About this exercise - Leaving out the images, reproduce every line of the data that follows exactly.
====== Data shown
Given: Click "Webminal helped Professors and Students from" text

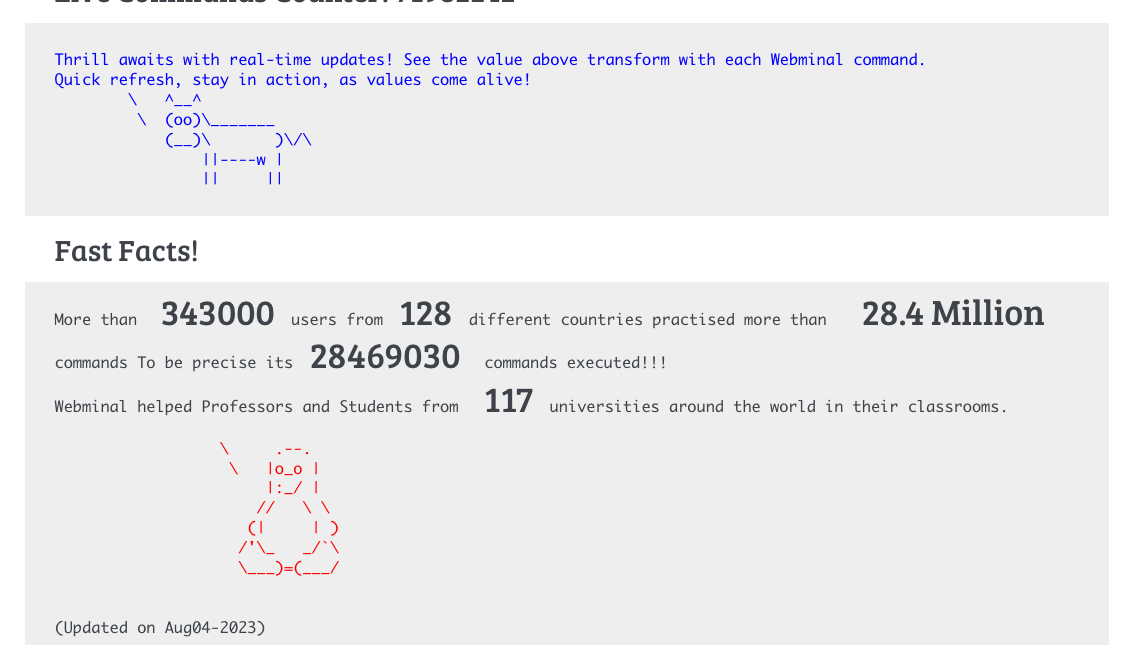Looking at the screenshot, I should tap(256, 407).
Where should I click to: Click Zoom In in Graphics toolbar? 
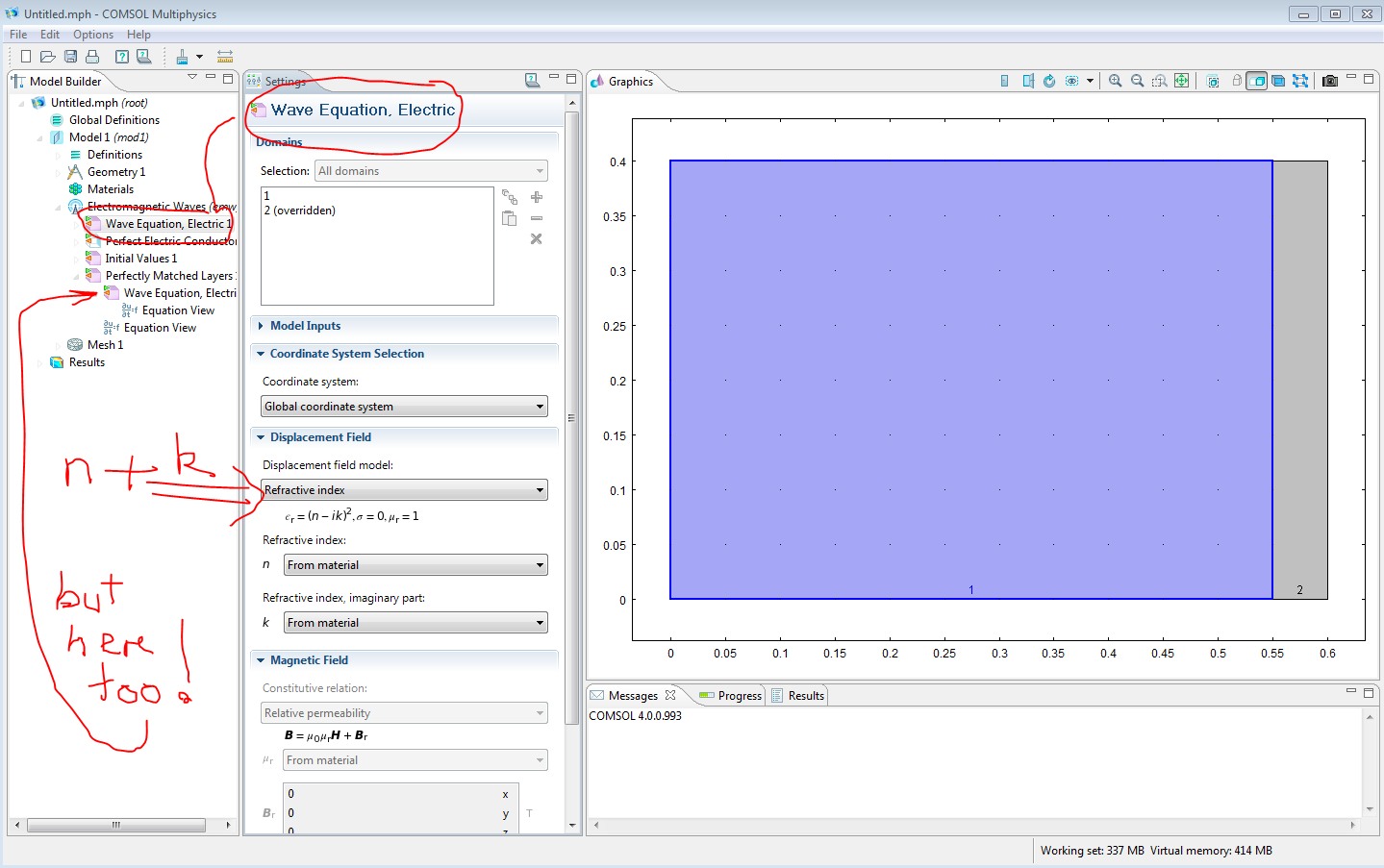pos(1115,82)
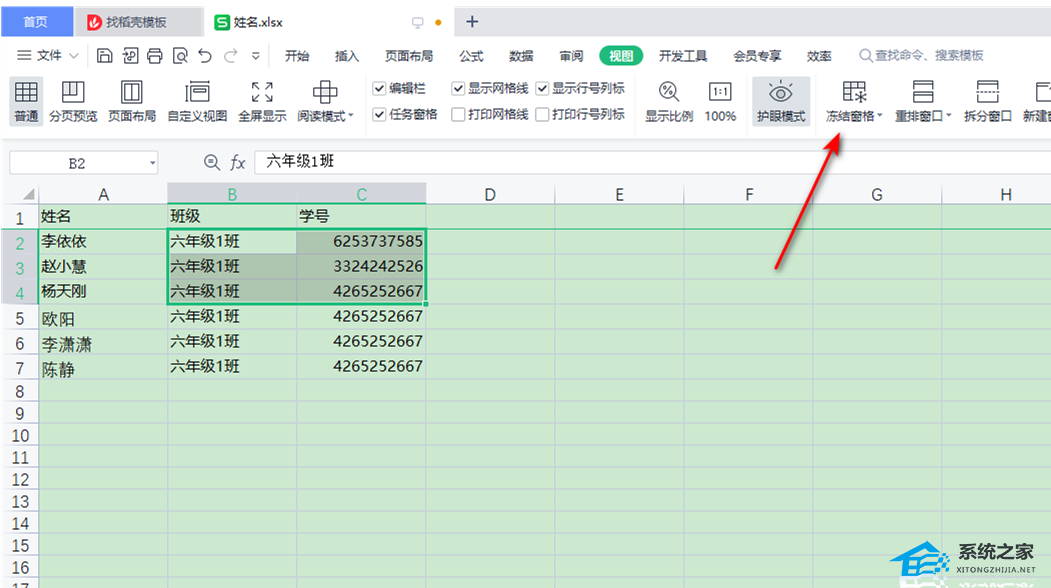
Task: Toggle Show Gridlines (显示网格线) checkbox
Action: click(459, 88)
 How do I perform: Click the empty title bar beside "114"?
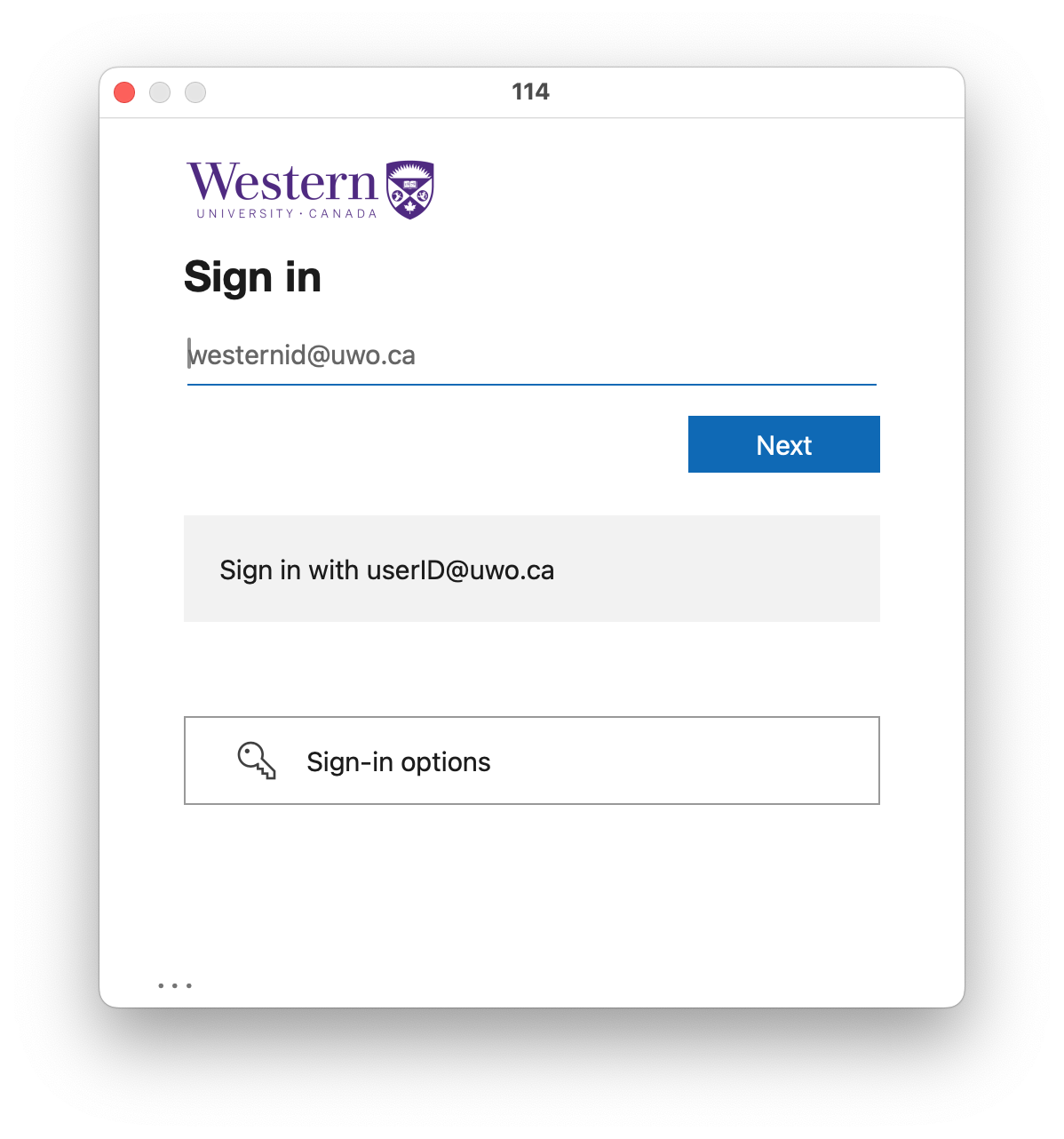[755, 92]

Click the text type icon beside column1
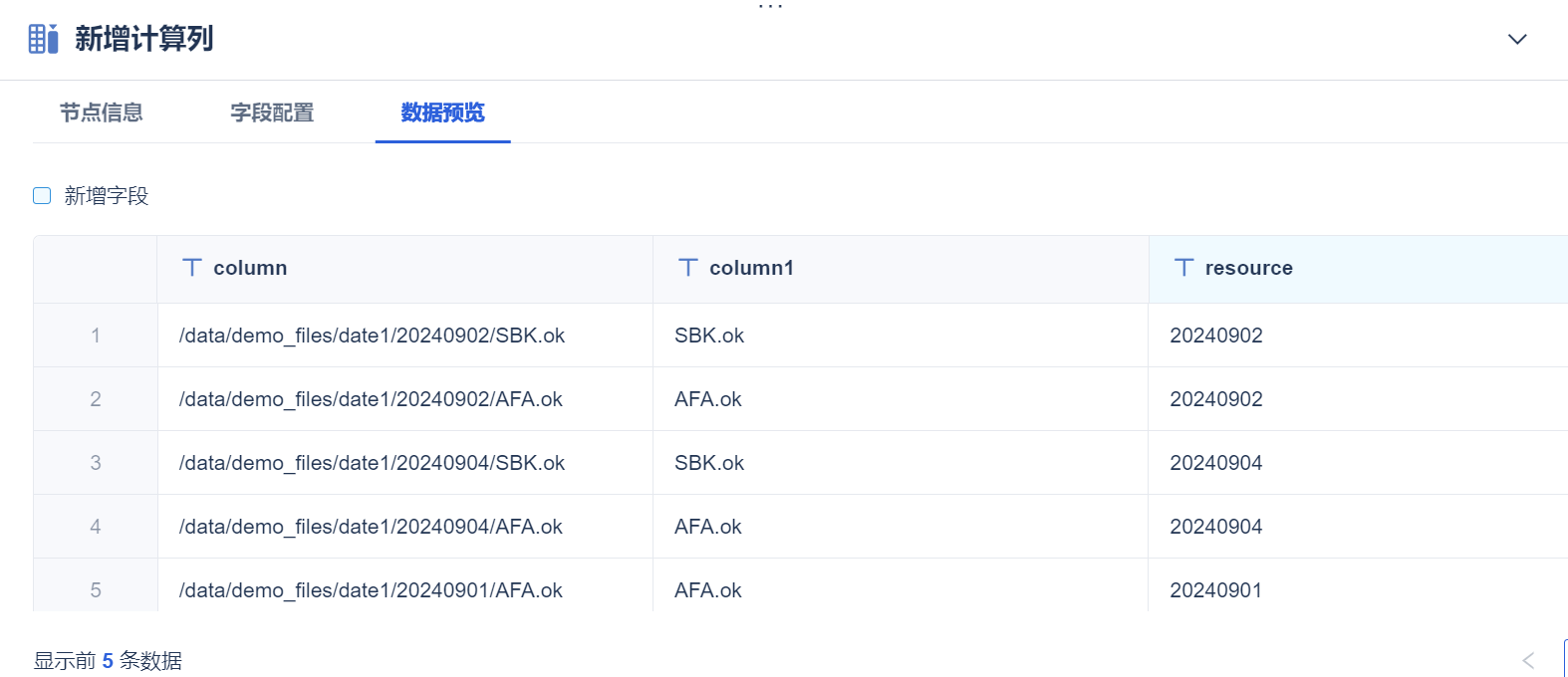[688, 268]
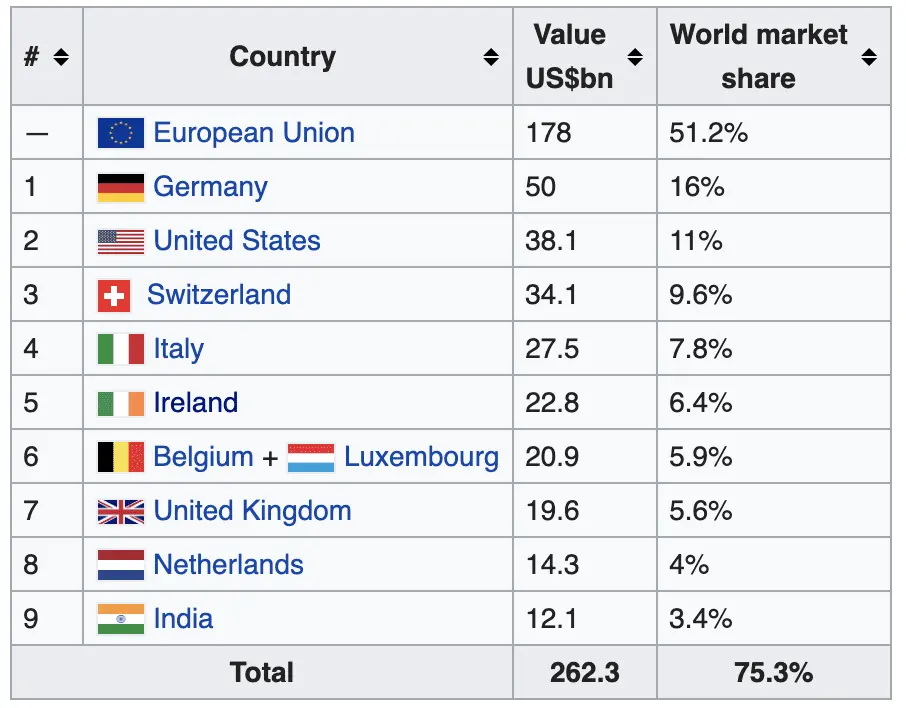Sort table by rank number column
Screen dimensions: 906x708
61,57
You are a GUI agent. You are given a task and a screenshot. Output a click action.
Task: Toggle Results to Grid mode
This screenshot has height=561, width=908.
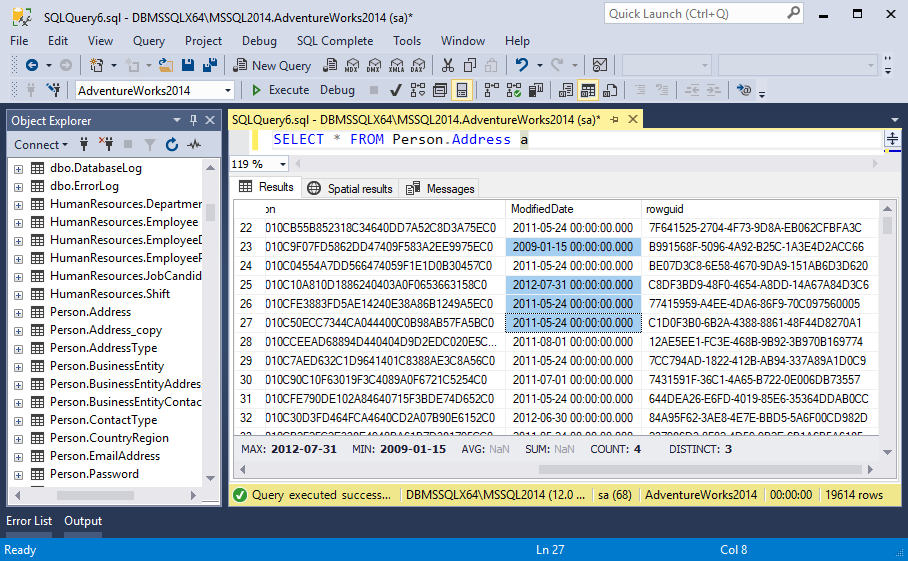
============
Answer box -
Given: Click "Webminal helped Professors and Students from" text

Looking at the screenshot, I should tap(256, 407).
Where should I click to: Click Zoom In in Graphics toolbar? 
pos(1115,82)
Task: Toggle Show Gridlines (显示网格线) checkbox
Action: click(459, 88)
 How do I perform: Click the empty title bar beside "114"?
[755, 92]

Click the text type icon beside column1
[688, 268]
Sort table by rank number column
Screen dimensions: 906x708
61,57
You are a GUI agent. You are given a task and a screenshot. Output a click action.
Task: Toggle Results to Grid mode
This screenshot has height=561, width=908.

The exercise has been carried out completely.